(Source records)
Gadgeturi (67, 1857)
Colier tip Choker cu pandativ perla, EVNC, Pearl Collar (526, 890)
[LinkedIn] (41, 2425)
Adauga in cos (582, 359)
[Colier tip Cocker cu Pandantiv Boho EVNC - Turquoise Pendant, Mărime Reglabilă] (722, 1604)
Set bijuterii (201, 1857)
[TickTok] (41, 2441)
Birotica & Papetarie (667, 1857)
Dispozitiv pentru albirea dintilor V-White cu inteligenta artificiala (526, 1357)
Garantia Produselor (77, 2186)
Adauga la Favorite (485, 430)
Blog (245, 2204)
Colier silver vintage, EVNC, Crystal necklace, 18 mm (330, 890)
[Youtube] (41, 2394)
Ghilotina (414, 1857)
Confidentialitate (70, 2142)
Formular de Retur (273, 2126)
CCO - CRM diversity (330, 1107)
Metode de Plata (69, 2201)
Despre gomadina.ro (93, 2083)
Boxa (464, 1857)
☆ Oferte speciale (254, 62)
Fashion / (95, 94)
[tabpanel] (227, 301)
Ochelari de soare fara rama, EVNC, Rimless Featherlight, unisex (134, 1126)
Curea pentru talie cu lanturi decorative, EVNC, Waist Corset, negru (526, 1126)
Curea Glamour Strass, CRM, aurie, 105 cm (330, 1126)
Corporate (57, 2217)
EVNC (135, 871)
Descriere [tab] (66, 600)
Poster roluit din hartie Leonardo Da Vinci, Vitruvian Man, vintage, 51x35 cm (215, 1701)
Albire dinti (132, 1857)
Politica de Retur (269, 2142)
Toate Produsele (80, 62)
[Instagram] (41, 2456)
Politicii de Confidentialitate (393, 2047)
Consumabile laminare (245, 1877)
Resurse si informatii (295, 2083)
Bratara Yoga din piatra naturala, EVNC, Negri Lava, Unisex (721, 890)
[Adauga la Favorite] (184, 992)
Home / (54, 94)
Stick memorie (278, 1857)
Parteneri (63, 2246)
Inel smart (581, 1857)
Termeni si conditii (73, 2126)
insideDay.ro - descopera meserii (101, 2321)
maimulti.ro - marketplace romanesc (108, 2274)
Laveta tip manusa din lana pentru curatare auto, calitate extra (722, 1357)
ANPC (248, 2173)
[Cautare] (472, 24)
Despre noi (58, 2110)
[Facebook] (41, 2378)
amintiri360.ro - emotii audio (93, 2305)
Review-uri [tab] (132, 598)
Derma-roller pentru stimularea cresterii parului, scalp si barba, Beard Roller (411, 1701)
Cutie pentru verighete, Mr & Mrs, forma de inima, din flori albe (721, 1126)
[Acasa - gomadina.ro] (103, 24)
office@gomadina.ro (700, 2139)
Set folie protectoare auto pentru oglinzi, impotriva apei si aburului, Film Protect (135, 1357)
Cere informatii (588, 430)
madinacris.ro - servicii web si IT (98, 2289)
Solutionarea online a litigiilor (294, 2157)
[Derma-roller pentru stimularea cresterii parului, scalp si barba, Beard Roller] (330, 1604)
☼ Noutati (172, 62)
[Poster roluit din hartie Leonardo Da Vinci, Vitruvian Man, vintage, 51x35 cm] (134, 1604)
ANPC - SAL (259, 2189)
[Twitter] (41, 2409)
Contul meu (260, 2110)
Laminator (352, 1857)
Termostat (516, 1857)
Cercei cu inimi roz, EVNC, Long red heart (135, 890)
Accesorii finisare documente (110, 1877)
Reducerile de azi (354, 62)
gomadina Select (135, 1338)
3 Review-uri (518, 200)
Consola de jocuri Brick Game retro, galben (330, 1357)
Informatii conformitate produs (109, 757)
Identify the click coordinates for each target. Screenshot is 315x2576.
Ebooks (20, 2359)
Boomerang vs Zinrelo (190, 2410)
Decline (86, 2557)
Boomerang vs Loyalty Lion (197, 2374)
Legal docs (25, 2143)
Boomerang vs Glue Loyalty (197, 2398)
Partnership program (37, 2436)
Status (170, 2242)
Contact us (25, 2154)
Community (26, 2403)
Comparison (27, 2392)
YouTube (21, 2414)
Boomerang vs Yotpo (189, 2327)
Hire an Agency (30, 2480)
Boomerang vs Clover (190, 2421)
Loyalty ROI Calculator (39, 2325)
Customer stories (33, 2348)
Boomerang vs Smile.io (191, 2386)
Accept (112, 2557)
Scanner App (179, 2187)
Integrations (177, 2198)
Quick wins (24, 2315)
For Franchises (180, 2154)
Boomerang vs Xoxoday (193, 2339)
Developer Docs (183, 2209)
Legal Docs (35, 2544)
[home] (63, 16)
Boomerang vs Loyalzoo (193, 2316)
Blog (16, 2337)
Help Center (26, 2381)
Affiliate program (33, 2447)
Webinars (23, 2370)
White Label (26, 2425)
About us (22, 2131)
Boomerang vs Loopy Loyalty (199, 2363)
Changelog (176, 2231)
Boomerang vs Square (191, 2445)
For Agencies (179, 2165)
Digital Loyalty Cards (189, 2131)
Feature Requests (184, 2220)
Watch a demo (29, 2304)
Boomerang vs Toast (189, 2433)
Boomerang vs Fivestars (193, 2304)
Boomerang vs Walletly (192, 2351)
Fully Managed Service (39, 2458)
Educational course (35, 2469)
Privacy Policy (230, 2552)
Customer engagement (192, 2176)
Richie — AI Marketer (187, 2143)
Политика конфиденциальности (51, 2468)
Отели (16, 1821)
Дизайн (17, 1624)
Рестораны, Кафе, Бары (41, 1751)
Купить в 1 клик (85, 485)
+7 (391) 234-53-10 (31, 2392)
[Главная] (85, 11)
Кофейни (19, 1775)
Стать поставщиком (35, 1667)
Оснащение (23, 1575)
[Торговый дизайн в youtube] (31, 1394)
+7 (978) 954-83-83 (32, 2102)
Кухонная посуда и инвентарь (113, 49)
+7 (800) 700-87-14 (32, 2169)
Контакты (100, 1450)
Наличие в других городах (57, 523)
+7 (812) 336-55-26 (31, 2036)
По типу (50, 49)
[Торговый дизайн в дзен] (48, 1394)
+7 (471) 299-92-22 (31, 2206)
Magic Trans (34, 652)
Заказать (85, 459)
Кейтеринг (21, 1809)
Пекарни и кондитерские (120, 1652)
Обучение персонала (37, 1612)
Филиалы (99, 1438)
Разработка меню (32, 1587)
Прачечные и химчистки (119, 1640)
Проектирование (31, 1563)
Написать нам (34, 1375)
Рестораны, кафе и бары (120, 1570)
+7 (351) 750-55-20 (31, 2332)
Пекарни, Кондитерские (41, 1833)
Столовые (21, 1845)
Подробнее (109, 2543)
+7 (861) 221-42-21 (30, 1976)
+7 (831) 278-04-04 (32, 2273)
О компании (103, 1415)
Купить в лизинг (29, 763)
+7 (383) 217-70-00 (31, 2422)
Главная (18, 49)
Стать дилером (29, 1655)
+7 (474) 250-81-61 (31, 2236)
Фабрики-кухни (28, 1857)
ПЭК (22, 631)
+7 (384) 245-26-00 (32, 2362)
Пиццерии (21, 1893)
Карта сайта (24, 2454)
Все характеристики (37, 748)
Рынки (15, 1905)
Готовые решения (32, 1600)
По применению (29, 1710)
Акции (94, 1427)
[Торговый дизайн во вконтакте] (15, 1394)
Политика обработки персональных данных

**What needs to be done**: Each entry above is to be quoted exactly.

**Exercise answer**:
Gadgeturi (67, 1857)
Colier tip Choker cu pandativ perla, EVNC, Pearl Collar (526, 890)
[LinkedIn] (41, 2425)
Adauga in cos (582, 359)
[Colier tip Cocker cu Pandantiv Boho EVNC - Turquoise Pendant, Mărime Reglabilă] (722, 1604)
Set bijuterii (201, 1857)
[TickTok] (41, 2441)
Birotica & Papetarie (667, 1857)
Dispozitiv pentru albirea dintilor V-White cu inteligenta artificiala (526, 1357)
Garantia Produselor (77, 2186)
Adauga la Favorite (485, 430)
Blog (245, 2204)
Colier silver vintage, EVNC, Crystal necklace, 18 mm (330, 890)
[Youtube] (41, 2394)
Ghilotina (414, 1857)
Confidentialitate (70, 2142)
Formular de Retur (273, 2126)
CCO - CRM diversity (330, 1107)
Metode de Plata (69, 2201)
Despre gomadina.ro (93, 2083)
Boxa (464, 1857)
☆ Oferte speciale (254, 62)
Fashion / (95, 94)
[tabpanel] (227, 301)
Ochelari de soare fara rama, EVNC, Rimless Featherlight, unisex (134, 1126)
Curea pentru talie cu lanturi decorative, EVNC, Waist Corset, negru (526, 1126)
Curea Glamour Strass, CRM, aurie, 105 cm (330, 1126)
Corporate (57, 2217)
EVNC (135, 871)
Descriere [tab] (66, 600)
Poster roluit din hartie Leonardo Da Vinci, Vitruvian Man, vintage, 51x35 cm (215, 1701)
Albire dinti (132, 1857)
Politica de Retur (269, 2142)
Toate Produsele (80, 62)
[Instagram] (41, 2456)
Politicii de Confidentialitate (393, 2047)
Consumabile laminare (245, 1877)
Resurse si informatii (295, 2083)
Bratara Yoga din piatra naturala, EVNC, Negri Lava, Unisex (721, 890)
[Adauga la Favorite] (184, 992)
Home / (54, 94)
Stick memorie (278, 1857)
Parteneri (63, 2246)
Inel smart (581, 1857)
Termeni si conditii (73, 2126)
insideDay.ro - descopera meserii (101, 2321)
maimulti.ro - marketplace romanesc (108, 2274)
Laveta tip manusa din lana pentru curatare auto, calitate extra (722, 1357)
ANPC (248, 2173)
[Cautare] (472, 24)
Despre noi (58, 2110)
[Facebook] (41, 2378)
amintiri360.ro - emotii audio (93, 2305)
Review-uri [tab] (132, 598)
Derma-roller pentru stimularea cresterii parului, scalp si barba, Beard Roller (411, 1701)
Cutie pentru verighete, Mr & Mrs, forma de inima, din flori albe (721, 1126)
[Acasa - gomadina.ro] (103, 24)
office@gomadina.ro (700, 2139)
Set folie protectoare auto pentru oglinzi, impotriva apei si aburului, Film Protect (135, 1357)
Cere informatii (588, 430)
madinacris.ro - servicii web si IT (98, 2289)
Solutionarea online a litigiilor (294, 2157)
[Derma-roller pentru stimularea cresterii parului, scalp si barba, Beard Roller] (330, 1604)
☼ Noutati (172, 62)
[Poster roluit din hartie Leonardo Da Vinci, Vitruvian Man, vintage, 51x35 cm] (134, 1604)
ANPC - SAL (259, 2189)
[Twitter] (41, 2409)
Contul meu (260, 2110)
Laminator (352, 1857)
Termostat (516, 1857)
Cercei cu inimi roz, EVNC, Long red heart (135, 890)
Accesorii finisare documente (110, 1877)
Reducerile de azi (354, 62)
gomadina Select (135, 1338)
3 Review-uri (518, 200)
Consola de jocuri Brick Game retro, galben (330, 1357)
Informatii conformitate produs (109, 757)
Identify the click coordinates for each target. Screenshot is 315x2576.
Ebooks (20, 2359)
Boomerang vs Zinrelo (190, 2410)
Decline (86, 2557)
Boomerang vs Loyalty Lion (197, 2374)
Legal docs (25, 2143)
Boomerang vs Glue Loyalty (197, 2398)
Partnership program (37, 2436)
Status (170, 2242)
Contact us (25, 2154)
Community (26, 2403)
Comparison (27, 2392)
YouTube (21, 2414)
Boomerang vs Yotpo (189, 2327)
Hire an Agency (30, 2480)
Boomerang vs Clover (190, 2421)
Loyalty ROI Calculator (39, 2325)
Customer stories (33, 2348)
Boomerang vs Smile.io (191, 2386)
Accept (112, 2557)
Scanner App (179, 2187)
Integrations (177, 2198)
Quick wins (24, 2315)
For Franchises (180, 2154)
Boomerang vs Xoxoday (193, 2339)
Developer Docs (183, 2209)
Legal Docs (35, 2544)
[home] (63, 16)
Boomerang vs Loyalzoo (193, 2316)
Blog (16, 2337)
Help Center (26, 2381)
Affiliate program (33, 2447)
Webinars (23, 2370)
White Label (26, 2425)
About us (22, 2131)
Boomerang vs Loopy Loyalty (199, 2363)
Changelog (176, 2231)
Boomerang vs Square (191, 2445)
For Agencies (179, 2165)
Digital Loyalty Cards (189, 2131)
Feature Requests (184, 2220)
Watch a demo (29, 2304)
Boomerang vs Toast (189, 2433)
Boomerang vs Fivestars (193, 2304)
Boomerang vs Walletly (192, 2351)
Fully Managed Service (39, 2458)
Educational course (35, 2469)
Privacy Policy (230, 2552)
Customer engagement (192, 2176)
Richie — AI Marketer (187, 2143)
Политика конфиденциальности (51, 2468)
Отели (16, 1821)
Дизайн (17, 1624)
Рестораны, Кафе, Бары (41, 1751)
Купить в 1 клик (85, 485)
+7 (391) 234-53-10 (31, 2392)
[Главная] (85, 11)
Кофейни (19, 1775)
Стать поставщиком (35, 1667)
Оснащение (23, 1575)
[Торговый дизайн в youtube] (31, 1394)
+7 (978) 954-83-83 (32, 2102)
Кухонная посуда и инвентарь (113, 49)
+7 (800) 700-87-14 (32, 2169)
Контакты (100, 1450)
Наличие в других городах (57, 523)
+7 (812) 336-55-26 (31, 2036)
По типу (50, 49)
[Торговый дизайн в дзен] (48, 1394)
+7 (471) 299-92-22 (31, 2206)
Magic Trans (34, 652)
Заказать (85, 459)
Кейтеринг (21, 1809)
Пекарни и кондитерские (120, 1652)
Обучение персонала (37, 1612)
Филиалы (99, 1438)
Разработка меню (32, 1587)
Прачечные и химчистки (119, 1640)
Проектирование (31, 1563)
Написать нам (34, 1375)
Рестораны, кафе и бары (120, 1570)
+7 (351) 750-55-20 (31, 2332)
Пекарни, Кондитерские (41, 1833)
Столовые (21, 1845)
Подробнее (109, 2543)
+7 (861) 221-42-21 (30, 1976)
+7 (831) 278-04-04 (32, 2273)
О компании (103, 1415)
Купить в лизинг (29, 763)
+7 (383) 217-70-00 (31, 2422)
Главная (18, 49)
Стать дилером (29, 1655)
+7 (474) 250-81-61 (31, 2236)
Фабрики-кухни (28, 1857)
ПЭК (22, 631)
+7 (384) 245-26-00 (32, 2362)
Пиццерии (21, 1893)
Карта сайта (24, 2454)
Все характеристики (37, 748)
Рынки (15, 1905)
Готовые решения (32, 1600)
По применению (29, 1710)
Акции (94, 1427)
[Торговый дизайн во вконтакте] (15, 1394)
Политика обработки персональных данных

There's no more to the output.